楽しくて仕方ない.初日なので,待ち伏せの定番「K牧場」に向かっていると,

「あ,あそこ!」

道路脇に数台の車がへばりついているのを母が見つけた.車のあるところポイントあり.ボクがカローラを路肩に乗り上げると,母が飛び出してゆく.

 

「何撮ってるんですかー?」

聞くまでもない.K牧場を囲む森の後ろに夕焼けが広がっていた.さっそくボクたちも列に混じった.例の集合鳴きが遠くで聞こえる.

「上がった!」


と,誰かが叫ぶ.どちらからどちらへ飛ぶかわからない.夕焼け空を遠く飛んだり,反対側の森の中を低く過ぎたり,時には頭上をかすめるように横切ったりする.たまらない緊張感だ.母も重い望遠レンズに振り回されながら,ふらふらよたよたと空を仰いで健闘していたが,急に冷え込んできたせいか,とうとう立っていられなくなって車の中に避難した.

 

やがて日も沈み,飛ぶツルの数もめっきり減った.

「お兄さん,どっから?」

「今朝,東京から入りました.」


居合わせた5,6人のカメラマンたちと雑談する時間も増えてきて,いろいろと情報ももらえる.この日,札幌雪祭りのついでに流れて来る観光客や,満月を狙って月夜のツルを撮りにくるカメラマンが入ったため,湿原はこの冬一番の混雑だと言う.

「ねぐらは決まってるの?」

明らかに素人丸出しの親子が日没まで湿原をうろちょろしていれば宿の心配をしてくれるのも道理だ.が,ご心配なく.インターネットで調べに調べ,このすぐ近くのツル撮りカメラマン御用達みたいなペンションを予約してあるのだ.ボクはえっへん気味に答えた.

「ペンションTです.」

カメラマンたちの顔色に隠せない動揺が走った.

え?何ですか?そのリアクションは.

「何でよりによって…」
「今日あたり飛び込みじゃ仕方ないだろう.」

は?みなさまのおっしゃってる意味がわからないのですが….

「ボク,1ヶ月前に予約したんですけど.」
「今からGハウスに電話してやったら?」
「今夜はいっぱいだって言ってたよ.」

あれ?聞いてない.

「あしたも?」

合議の結果,今夜はもう致し方ないという結論になったらしい.

「いえ,あしたは市内のホテルです.」

一同に安堵の空気が漂う.

「今夜は寒いぞー」

へっ?さ,寒い?

「講釈聞かされるぞー」

えええ?講釈?

一人がペンションTまで,先導して連れて行ってくれると言うので後について車を出した.

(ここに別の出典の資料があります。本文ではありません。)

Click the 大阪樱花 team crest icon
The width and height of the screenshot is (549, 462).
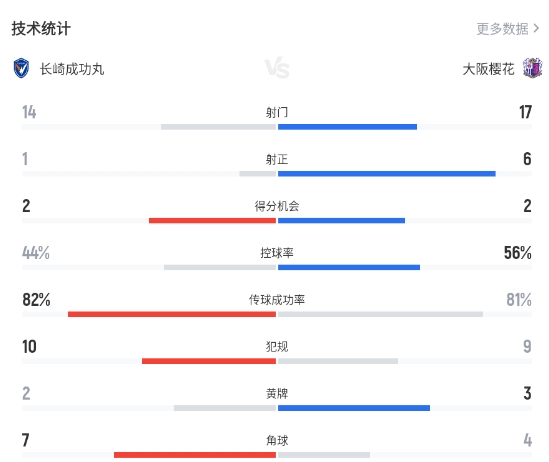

ご心配くださってありがとう.でも大丈夫.ボク,インターネットでずいぶん検索したんです.サイトは撮影情報のページも充実してたし,BBSには常連さんの書き込みもいっぱいでした.それに,いつ電話しても,かわいらしい声の娘さんが応対に出たし,値段だって回りと遜色ないペンションなんですよ.

先導してくれたカメラマンの車が,ペンションの前で合図しながら止まった.

「ご親切にありがとう.」

ほらね,正面にオシャレな納屋が見えますよ.

ボクはカローラを納屋の奥に進めてエンジンを切った.奥には何もなかった.探すまでもない.一面の雪原を満月が明るく照らしている.納屋が妙に明るい.もはや疑う余地はなかった.倉庫だと思った建物がペンションTである.